- _WHAT IS NEEDED_: In the records below, turn the part that opens with the line containing "Where should I click to: Click the 卓淳能恩" and closes with the line containing "Viewport: 1024px width, 478px" into a Markdown table with two columns, Row and Line. Put one line per row, number the rows, and leave out blank lines.

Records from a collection

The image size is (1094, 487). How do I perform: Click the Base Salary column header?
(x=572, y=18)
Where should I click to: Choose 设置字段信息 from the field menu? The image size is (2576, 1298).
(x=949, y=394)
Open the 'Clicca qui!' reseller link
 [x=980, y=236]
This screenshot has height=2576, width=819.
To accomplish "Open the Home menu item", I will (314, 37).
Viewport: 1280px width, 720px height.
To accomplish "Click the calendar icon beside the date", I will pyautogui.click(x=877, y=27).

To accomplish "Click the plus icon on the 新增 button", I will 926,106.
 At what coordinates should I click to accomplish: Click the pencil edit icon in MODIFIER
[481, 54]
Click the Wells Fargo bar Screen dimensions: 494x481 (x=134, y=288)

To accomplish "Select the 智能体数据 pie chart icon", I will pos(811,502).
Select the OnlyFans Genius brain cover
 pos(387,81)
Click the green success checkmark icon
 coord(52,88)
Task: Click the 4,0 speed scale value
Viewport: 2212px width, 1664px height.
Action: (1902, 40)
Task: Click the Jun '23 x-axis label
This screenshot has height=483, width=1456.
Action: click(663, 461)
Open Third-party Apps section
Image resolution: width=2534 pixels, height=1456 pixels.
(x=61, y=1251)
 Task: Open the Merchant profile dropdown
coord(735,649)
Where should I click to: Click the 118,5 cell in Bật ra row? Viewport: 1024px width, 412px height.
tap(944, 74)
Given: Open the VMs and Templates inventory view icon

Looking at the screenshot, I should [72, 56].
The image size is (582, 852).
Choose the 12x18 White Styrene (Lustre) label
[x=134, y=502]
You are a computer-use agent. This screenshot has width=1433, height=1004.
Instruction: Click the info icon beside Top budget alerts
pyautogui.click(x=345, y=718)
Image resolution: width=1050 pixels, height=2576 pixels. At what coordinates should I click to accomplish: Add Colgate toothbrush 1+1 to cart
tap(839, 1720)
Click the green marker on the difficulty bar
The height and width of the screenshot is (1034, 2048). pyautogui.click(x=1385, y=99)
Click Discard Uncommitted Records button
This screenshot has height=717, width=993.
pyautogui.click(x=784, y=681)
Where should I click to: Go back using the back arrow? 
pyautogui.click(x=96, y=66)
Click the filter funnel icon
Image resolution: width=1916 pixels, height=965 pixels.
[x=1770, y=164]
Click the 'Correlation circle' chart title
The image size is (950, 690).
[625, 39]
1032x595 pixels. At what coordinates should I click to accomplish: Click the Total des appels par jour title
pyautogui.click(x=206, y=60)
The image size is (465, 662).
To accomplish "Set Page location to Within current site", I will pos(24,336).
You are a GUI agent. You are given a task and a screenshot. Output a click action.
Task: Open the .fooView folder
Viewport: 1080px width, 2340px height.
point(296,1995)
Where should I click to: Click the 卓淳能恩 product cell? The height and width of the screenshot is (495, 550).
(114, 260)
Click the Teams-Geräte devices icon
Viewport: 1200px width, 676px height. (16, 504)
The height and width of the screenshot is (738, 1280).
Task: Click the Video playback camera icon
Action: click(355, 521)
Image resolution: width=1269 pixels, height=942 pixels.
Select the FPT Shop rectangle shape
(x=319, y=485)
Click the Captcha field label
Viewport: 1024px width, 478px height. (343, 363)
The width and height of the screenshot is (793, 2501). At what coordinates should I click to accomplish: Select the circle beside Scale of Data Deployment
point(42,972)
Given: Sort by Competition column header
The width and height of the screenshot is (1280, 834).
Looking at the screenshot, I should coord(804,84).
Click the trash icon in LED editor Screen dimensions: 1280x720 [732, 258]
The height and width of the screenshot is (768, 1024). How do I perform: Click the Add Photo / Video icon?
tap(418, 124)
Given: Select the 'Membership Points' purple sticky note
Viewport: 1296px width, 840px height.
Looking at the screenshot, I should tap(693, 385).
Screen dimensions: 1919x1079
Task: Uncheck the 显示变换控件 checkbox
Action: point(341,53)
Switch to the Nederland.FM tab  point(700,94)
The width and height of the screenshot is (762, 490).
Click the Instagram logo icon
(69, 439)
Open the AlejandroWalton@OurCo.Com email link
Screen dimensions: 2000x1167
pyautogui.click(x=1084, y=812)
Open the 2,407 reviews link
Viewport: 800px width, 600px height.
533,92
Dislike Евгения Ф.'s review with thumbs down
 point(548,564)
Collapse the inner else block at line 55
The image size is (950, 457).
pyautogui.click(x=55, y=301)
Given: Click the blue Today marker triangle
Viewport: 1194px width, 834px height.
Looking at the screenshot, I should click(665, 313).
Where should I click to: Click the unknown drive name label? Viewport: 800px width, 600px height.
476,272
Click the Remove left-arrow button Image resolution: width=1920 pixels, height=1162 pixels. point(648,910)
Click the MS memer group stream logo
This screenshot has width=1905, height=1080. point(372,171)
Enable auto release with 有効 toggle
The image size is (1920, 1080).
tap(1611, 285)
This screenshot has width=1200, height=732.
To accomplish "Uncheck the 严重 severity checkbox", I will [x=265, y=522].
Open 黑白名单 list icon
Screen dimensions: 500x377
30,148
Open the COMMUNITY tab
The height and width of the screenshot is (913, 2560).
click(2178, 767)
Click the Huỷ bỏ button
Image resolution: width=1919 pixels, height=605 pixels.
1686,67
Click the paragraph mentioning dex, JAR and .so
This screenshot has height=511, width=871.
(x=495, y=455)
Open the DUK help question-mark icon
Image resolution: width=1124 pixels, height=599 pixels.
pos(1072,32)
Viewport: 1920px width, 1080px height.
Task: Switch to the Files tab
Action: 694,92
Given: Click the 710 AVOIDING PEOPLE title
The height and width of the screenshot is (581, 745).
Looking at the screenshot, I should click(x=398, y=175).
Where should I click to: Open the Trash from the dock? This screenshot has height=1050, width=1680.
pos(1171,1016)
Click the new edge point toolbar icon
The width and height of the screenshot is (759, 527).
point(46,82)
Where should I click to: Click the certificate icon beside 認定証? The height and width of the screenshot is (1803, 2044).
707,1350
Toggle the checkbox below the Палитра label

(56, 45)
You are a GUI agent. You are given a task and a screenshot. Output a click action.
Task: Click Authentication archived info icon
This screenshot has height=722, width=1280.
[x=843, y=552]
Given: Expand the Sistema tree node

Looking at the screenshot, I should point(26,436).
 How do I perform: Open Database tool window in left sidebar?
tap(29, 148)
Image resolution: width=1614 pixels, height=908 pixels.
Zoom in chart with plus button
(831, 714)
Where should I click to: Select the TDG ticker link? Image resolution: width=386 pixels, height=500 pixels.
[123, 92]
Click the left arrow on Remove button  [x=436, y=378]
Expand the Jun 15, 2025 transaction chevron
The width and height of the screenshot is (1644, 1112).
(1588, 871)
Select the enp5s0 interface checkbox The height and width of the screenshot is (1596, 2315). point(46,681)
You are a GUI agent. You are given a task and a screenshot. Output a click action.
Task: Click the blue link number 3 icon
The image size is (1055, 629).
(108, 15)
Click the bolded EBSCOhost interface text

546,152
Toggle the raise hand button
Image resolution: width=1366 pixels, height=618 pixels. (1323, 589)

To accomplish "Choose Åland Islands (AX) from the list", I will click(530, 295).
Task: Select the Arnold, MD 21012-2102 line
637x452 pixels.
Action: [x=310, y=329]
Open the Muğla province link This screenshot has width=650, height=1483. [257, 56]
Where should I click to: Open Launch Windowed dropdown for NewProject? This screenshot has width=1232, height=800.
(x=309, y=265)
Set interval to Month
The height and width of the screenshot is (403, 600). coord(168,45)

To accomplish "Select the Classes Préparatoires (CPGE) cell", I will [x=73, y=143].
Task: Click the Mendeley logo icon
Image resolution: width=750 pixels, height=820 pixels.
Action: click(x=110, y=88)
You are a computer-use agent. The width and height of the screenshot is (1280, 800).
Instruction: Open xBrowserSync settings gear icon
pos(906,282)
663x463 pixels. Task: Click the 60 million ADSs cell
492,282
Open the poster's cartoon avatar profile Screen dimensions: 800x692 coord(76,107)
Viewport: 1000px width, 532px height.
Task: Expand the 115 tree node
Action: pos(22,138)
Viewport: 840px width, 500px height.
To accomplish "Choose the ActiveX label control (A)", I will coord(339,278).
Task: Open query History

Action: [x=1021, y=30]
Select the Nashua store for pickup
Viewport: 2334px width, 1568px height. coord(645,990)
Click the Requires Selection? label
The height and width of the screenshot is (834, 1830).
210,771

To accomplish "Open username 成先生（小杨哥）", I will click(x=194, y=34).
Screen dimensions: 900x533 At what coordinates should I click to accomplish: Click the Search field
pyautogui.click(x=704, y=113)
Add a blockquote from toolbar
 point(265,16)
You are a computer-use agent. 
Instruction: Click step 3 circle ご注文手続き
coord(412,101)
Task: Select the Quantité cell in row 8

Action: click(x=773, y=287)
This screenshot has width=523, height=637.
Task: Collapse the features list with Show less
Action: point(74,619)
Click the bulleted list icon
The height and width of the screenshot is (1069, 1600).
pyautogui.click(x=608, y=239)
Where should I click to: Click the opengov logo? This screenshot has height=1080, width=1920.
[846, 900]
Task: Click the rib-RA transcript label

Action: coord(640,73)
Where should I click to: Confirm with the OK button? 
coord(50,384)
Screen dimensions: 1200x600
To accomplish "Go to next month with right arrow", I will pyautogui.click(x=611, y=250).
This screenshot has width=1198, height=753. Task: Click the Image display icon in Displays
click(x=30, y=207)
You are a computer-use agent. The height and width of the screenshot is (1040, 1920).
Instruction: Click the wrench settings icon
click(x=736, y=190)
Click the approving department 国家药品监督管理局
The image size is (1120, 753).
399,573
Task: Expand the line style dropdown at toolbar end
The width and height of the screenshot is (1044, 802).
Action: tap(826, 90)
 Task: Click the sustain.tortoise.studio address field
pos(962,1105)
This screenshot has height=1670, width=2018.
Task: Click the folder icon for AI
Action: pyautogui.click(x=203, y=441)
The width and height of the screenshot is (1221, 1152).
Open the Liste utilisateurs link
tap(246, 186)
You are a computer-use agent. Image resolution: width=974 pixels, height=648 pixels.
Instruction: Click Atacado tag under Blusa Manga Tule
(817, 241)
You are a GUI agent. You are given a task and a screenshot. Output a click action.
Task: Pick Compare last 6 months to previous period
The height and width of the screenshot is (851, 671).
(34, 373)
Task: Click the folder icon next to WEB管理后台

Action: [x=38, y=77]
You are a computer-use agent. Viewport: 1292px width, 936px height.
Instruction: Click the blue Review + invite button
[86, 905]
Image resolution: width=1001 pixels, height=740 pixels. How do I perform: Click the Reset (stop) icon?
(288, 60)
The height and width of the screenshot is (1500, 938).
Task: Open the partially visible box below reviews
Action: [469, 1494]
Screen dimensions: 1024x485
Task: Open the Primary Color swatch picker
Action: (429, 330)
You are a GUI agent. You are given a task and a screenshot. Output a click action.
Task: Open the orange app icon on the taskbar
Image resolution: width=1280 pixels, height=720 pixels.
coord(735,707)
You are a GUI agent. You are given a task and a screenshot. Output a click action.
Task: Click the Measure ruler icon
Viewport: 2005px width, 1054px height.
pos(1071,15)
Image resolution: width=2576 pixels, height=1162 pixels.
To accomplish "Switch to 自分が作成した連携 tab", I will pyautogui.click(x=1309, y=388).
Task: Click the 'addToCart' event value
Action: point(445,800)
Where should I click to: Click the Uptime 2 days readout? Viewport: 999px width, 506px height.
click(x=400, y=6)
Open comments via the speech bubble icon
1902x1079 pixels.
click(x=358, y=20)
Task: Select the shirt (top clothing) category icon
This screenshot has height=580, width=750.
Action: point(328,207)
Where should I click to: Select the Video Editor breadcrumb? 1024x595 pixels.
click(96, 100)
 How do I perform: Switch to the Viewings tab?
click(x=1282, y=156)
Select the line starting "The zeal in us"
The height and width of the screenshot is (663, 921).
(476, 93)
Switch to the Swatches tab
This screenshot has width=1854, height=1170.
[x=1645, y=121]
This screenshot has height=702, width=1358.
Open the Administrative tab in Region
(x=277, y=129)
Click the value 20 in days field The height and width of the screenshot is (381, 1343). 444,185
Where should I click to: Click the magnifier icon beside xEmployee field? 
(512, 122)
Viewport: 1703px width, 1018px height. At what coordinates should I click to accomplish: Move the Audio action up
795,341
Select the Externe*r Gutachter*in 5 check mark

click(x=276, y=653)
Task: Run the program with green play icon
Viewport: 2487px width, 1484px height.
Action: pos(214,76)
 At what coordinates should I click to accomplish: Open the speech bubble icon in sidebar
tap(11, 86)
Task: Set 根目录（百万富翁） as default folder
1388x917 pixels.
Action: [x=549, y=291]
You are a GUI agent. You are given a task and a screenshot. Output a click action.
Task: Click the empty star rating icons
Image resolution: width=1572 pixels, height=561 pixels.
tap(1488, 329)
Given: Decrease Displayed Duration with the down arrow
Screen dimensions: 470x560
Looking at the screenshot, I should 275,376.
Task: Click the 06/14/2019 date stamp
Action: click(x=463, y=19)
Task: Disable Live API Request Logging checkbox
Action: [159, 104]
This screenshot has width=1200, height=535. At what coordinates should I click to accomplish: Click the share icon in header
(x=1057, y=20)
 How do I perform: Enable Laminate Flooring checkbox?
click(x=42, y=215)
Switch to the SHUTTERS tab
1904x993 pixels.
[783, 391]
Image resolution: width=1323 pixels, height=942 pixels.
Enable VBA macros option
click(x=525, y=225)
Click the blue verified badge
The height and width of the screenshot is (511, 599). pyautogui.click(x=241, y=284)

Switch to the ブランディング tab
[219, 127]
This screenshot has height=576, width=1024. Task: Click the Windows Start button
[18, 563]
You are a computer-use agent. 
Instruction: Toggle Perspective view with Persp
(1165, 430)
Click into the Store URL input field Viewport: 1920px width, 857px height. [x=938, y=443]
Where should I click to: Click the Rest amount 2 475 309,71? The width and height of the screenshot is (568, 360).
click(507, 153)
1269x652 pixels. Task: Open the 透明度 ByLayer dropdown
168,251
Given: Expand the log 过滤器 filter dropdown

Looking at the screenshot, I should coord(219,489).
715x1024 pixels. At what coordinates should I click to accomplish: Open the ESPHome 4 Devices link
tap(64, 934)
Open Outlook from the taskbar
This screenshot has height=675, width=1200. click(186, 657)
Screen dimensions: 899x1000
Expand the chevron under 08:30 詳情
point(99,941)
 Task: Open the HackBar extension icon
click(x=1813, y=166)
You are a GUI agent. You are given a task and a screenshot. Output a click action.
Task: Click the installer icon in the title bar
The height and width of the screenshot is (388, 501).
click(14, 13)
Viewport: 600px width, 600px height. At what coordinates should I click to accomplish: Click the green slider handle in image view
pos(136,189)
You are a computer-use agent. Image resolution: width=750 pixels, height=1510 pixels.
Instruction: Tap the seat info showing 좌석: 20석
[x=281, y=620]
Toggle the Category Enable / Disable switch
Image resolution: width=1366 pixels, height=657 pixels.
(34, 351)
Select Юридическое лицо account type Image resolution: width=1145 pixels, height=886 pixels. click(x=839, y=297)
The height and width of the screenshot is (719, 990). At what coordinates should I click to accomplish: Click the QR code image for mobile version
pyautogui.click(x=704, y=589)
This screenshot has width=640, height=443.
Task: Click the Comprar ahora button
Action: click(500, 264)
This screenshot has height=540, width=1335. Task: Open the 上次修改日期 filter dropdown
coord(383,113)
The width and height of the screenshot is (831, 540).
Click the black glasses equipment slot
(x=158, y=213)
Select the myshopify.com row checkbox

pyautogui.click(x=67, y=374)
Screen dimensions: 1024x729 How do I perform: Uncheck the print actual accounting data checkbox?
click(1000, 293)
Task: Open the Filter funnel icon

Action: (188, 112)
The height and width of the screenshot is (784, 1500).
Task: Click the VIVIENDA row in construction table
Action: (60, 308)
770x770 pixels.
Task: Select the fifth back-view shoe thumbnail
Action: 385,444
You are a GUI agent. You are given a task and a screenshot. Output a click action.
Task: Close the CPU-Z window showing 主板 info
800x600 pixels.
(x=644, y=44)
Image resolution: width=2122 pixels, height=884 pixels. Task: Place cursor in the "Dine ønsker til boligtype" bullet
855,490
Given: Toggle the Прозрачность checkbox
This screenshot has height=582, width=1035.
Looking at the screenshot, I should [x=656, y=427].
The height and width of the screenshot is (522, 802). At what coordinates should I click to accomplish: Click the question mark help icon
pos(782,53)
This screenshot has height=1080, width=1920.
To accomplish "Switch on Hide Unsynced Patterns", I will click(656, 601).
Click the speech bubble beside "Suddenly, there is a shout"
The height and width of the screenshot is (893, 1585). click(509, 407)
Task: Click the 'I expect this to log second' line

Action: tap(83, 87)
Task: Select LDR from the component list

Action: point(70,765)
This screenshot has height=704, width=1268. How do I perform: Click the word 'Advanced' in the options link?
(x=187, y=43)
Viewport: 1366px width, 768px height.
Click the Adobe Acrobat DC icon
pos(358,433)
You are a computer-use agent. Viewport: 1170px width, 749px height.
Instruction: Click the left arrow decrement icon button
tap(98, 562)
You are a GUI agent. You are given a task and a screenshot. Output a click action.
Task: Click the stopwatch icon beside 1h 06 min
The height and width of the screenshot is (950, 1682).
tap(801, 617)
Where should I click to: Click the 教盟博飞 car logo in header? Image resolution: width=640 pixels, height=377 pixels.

- _OUTPUT FOR THIS EXERCISE_:
| Row | Line |
|---|---|
| 1 | Where should I click to: Click the 卓淳能恩 product cell? The height and width of the screenshot is (495, 550). |
| 2 | (114, 260) |
| 3 | Click the Teams-Geräte devices icon |
| 4 | Viewport: 1200px width, 676px height. (16, 504) |
| 5 | The height and width of the screenshot is (738, 1280). |
| 6 | Task: Click the Video playback camera icon |
| 7 | Action: click(355, 521) |
| 8 | Image resolution: width=1269 pixels, height=942 pixels. |
| 9 | Select the FPT Shop rectangle shape |
| 10 | (x=319, y=485) |
| 11 | Click the Captcha field label |
| 12 | Viewport: 1024px width, 478px height. (343, 363) |